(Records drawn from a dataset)
──────────

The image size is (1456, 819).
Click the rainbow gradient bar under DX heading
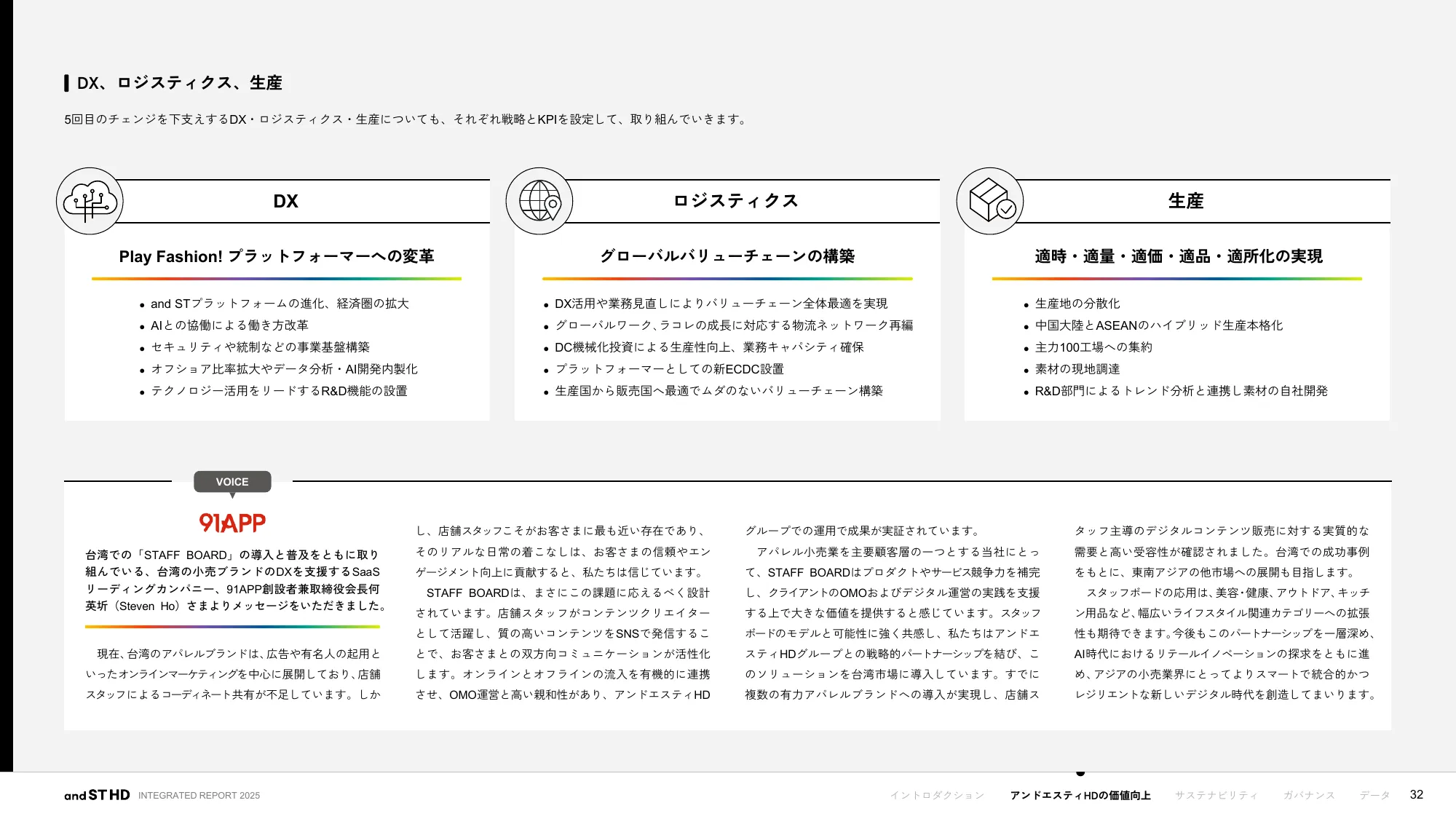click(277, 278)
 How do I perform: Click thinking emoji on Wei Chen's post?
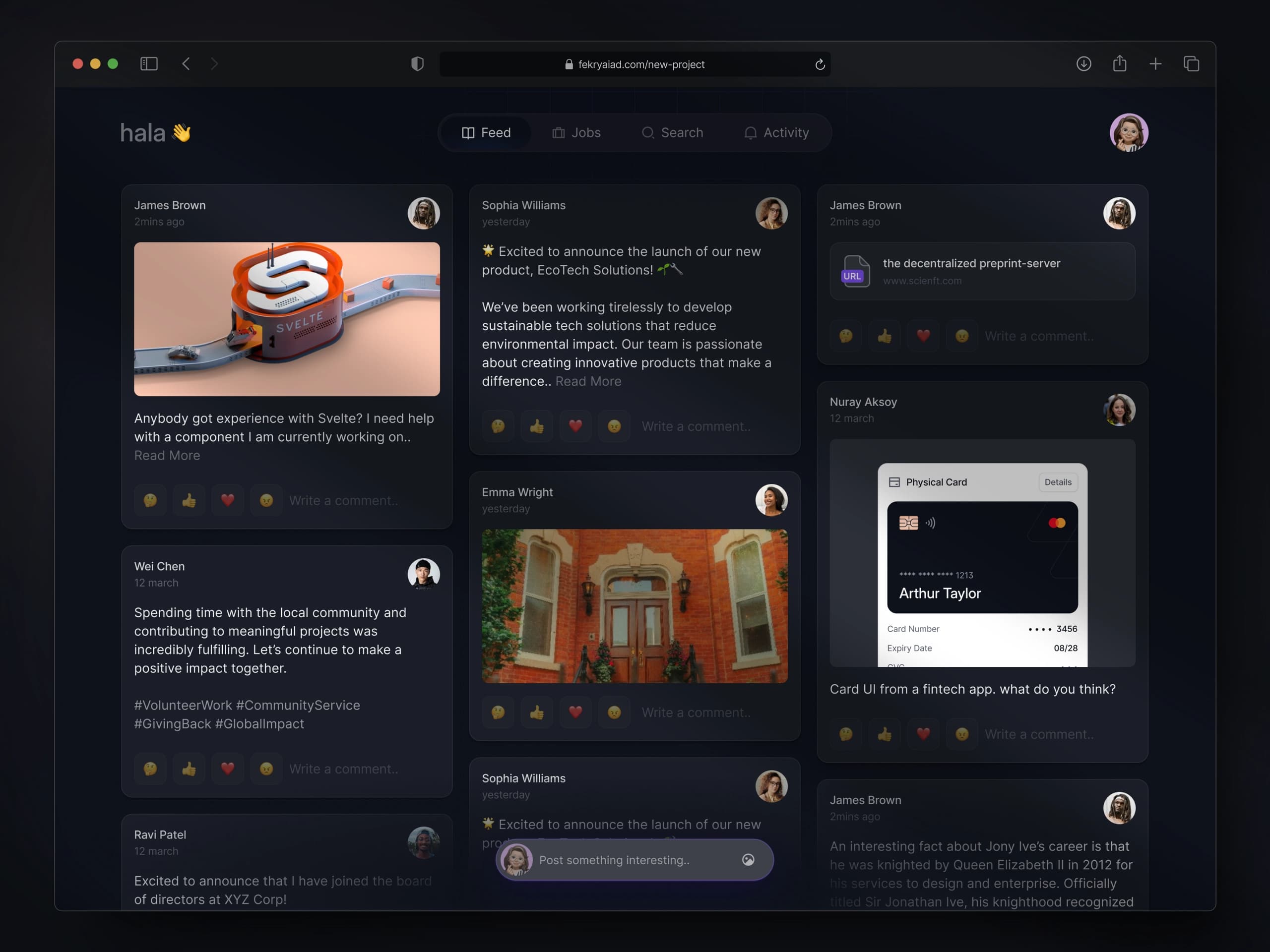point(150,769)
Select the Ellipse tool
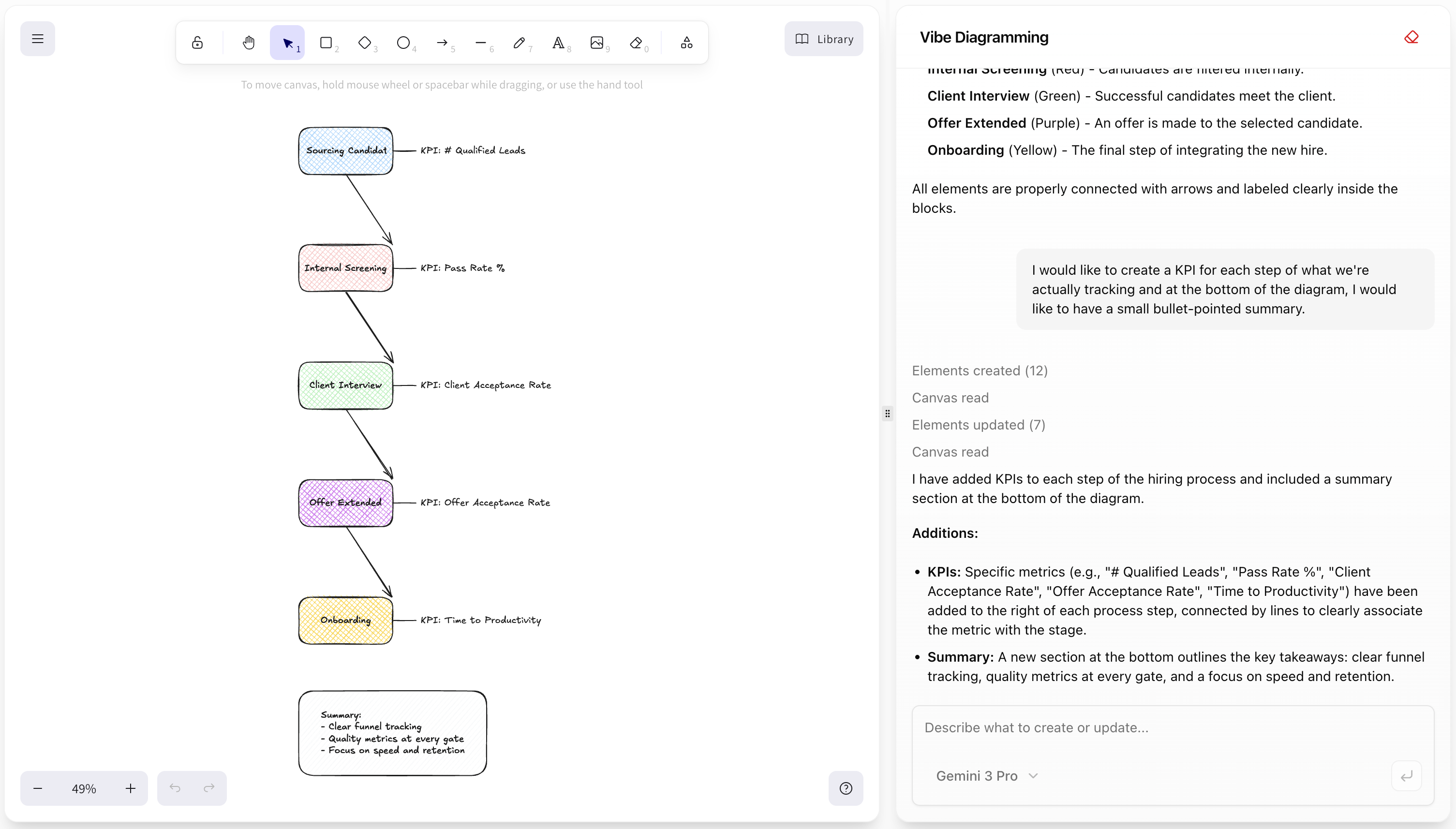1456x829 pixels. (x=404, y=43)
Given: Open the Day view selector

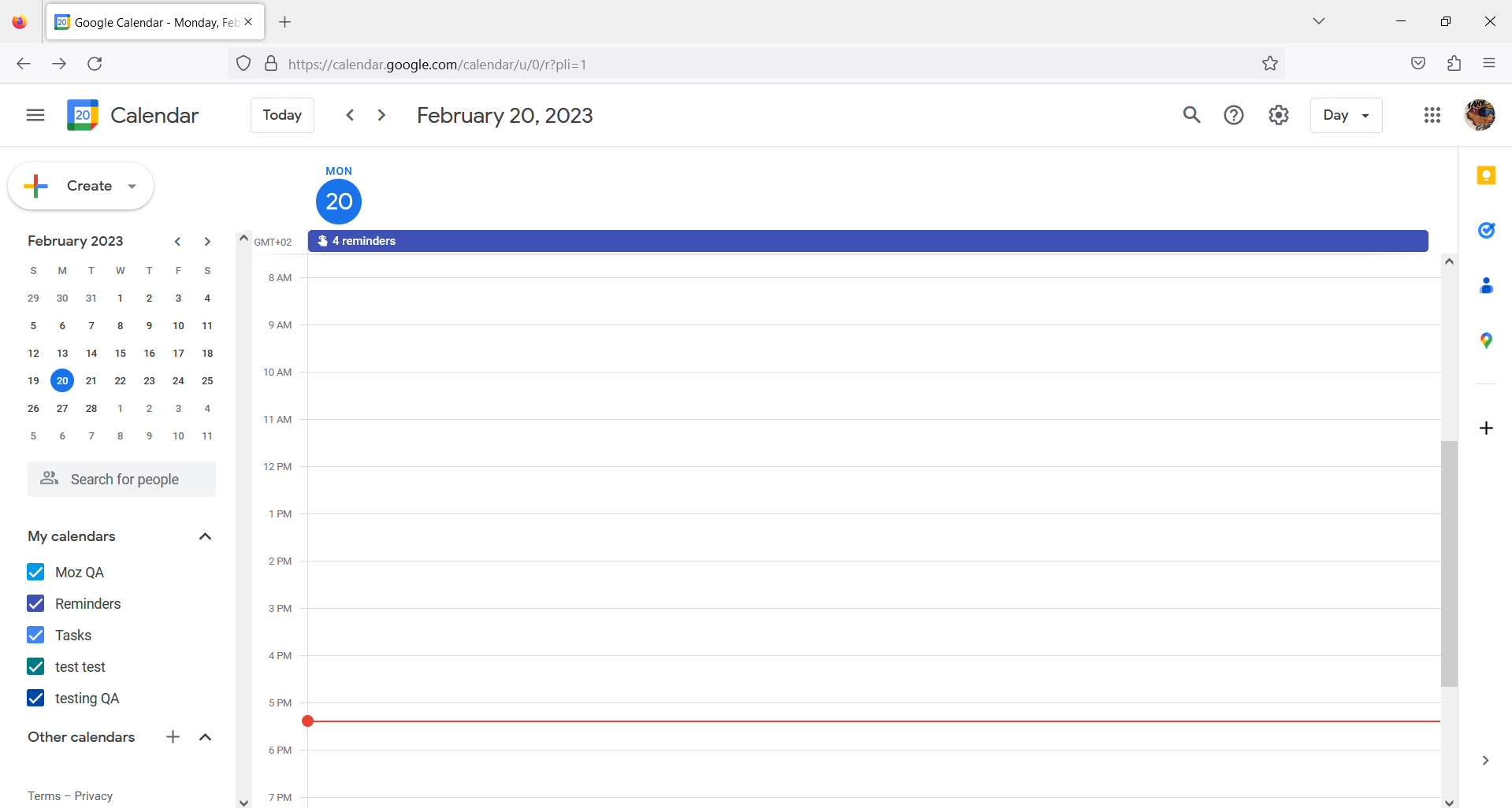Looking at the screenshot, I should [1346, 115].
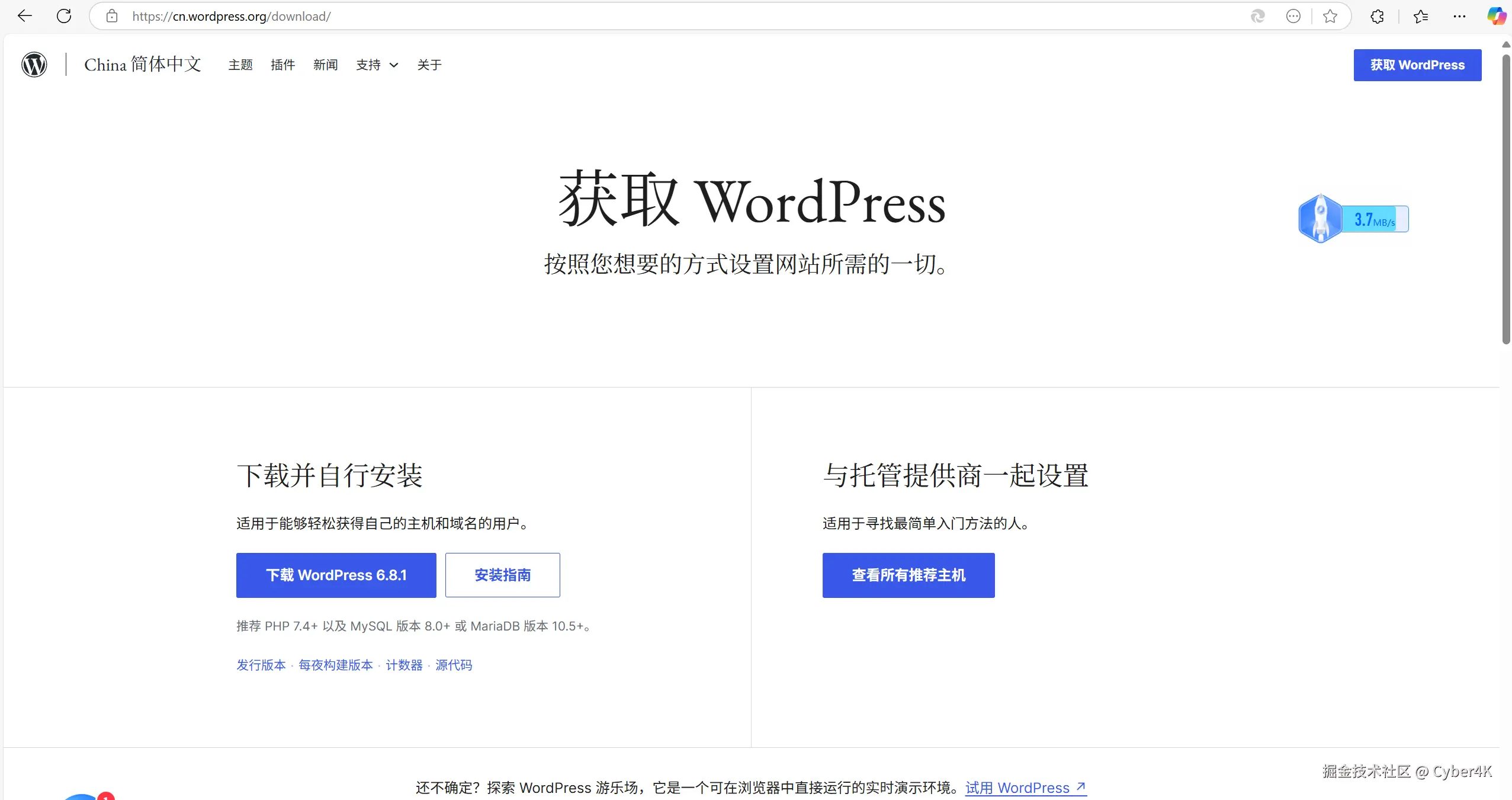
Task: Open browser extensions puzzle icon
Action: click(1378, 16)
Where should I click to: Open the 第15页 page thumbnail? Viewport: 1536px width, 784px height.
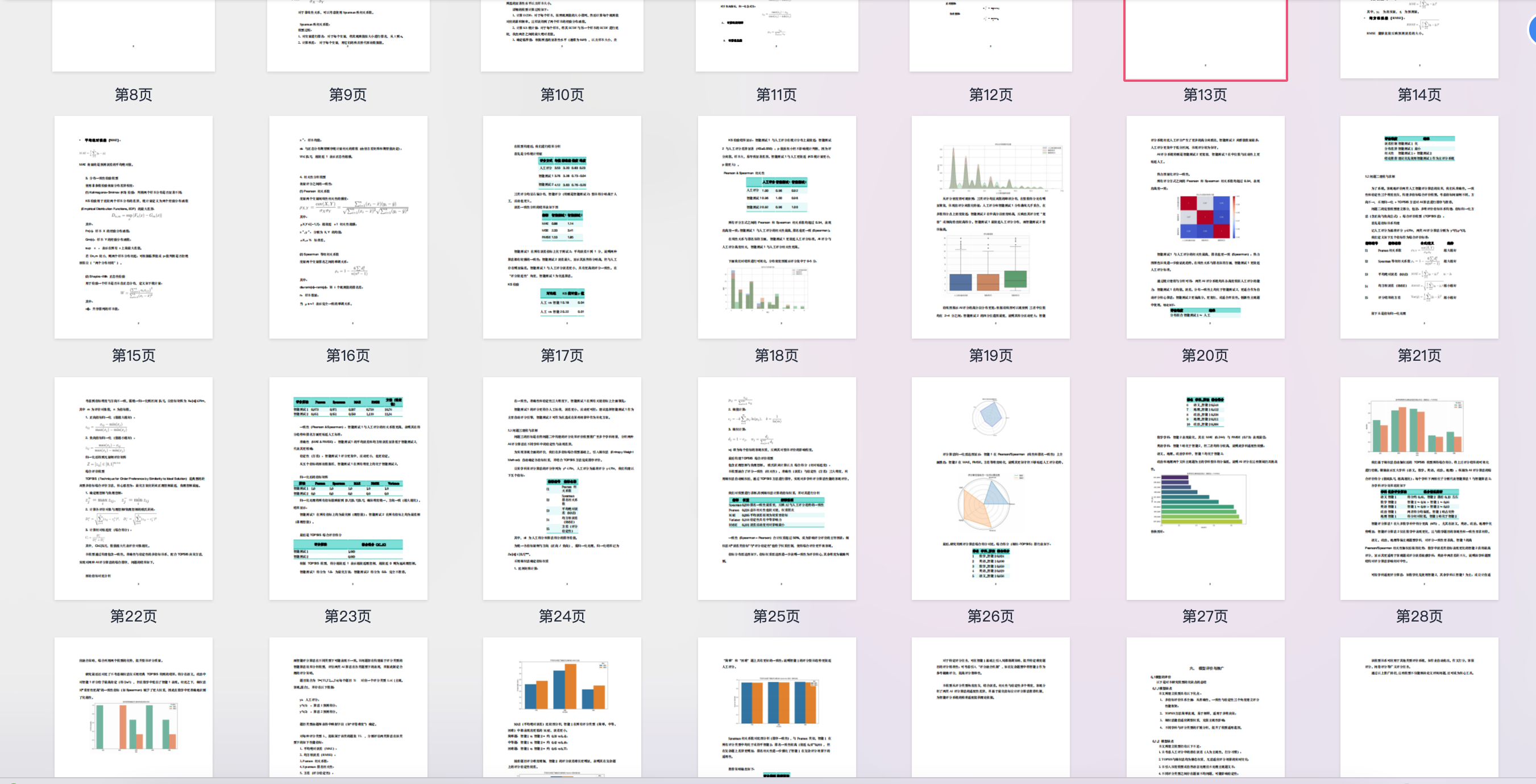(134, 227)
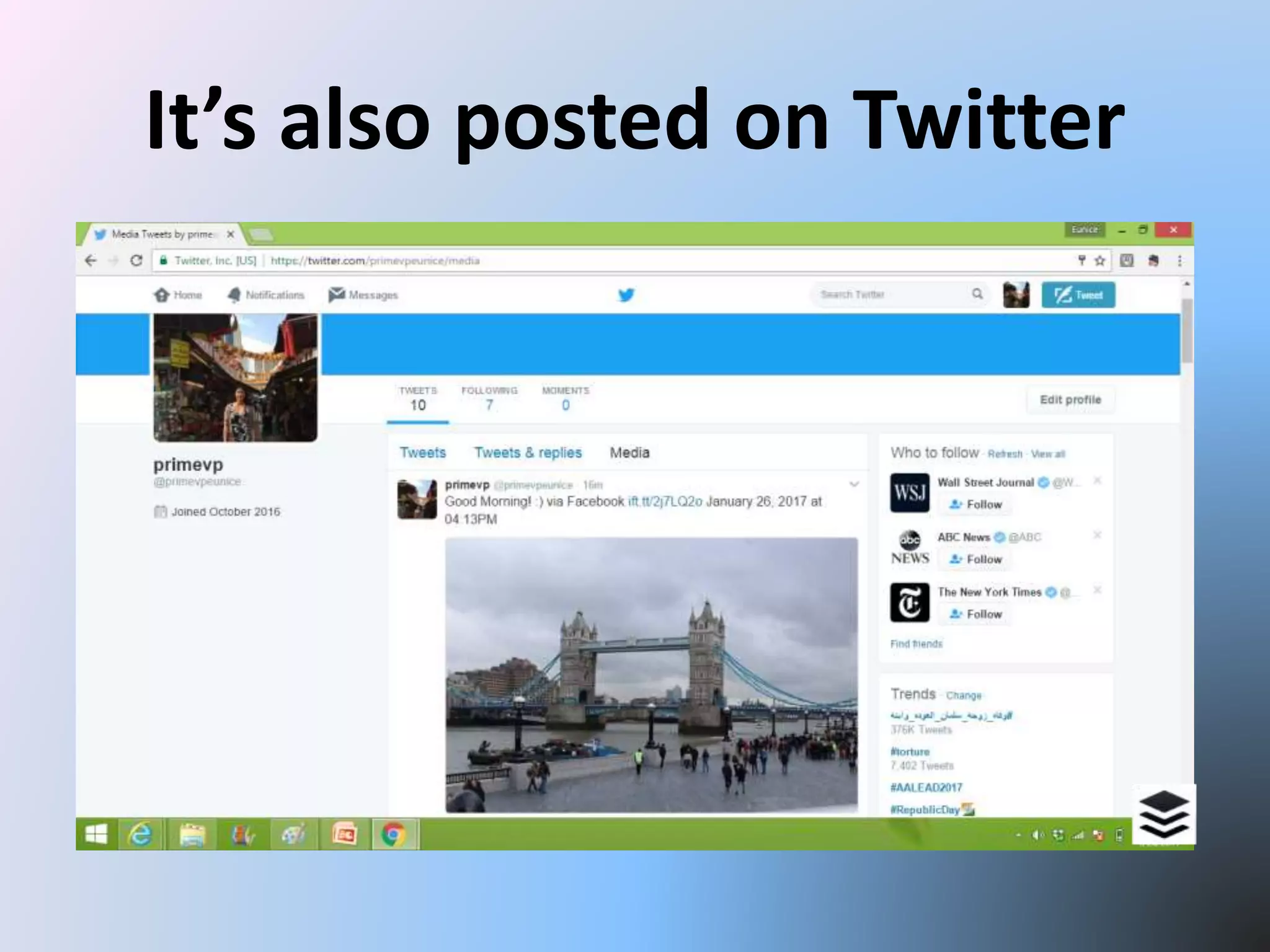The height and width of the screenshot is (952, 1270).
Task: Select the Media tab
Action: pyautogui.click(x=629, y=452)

──────────

### THE TASK
Each record should be printed again precisely, though not its pictures.

### RESPONSE AREA
The image size is (1456, 819).
Click the rainbow gradient bar under DX heading
click(277, 278)
 How do I perform: Click thinking emoji on Wei Chen's post?
point(150,769)
Select the Ellipse tool
1456x829 pixels. (x=404, y=43)
Given: Open the Day view selector

Looking at the screenshot, I should [1346, 115].
Task: Open browser extensions puzzle icon
Action: click(1378, 16)
Where should I click to: Open the 第15页 page thumbnail? Viewport: 1536px width, 784px height.
(134, 227)
The height and width of the screenshot is (952, 1270).
Task: Select the Media tab
Action: pyautogui.click(x=629, y=452)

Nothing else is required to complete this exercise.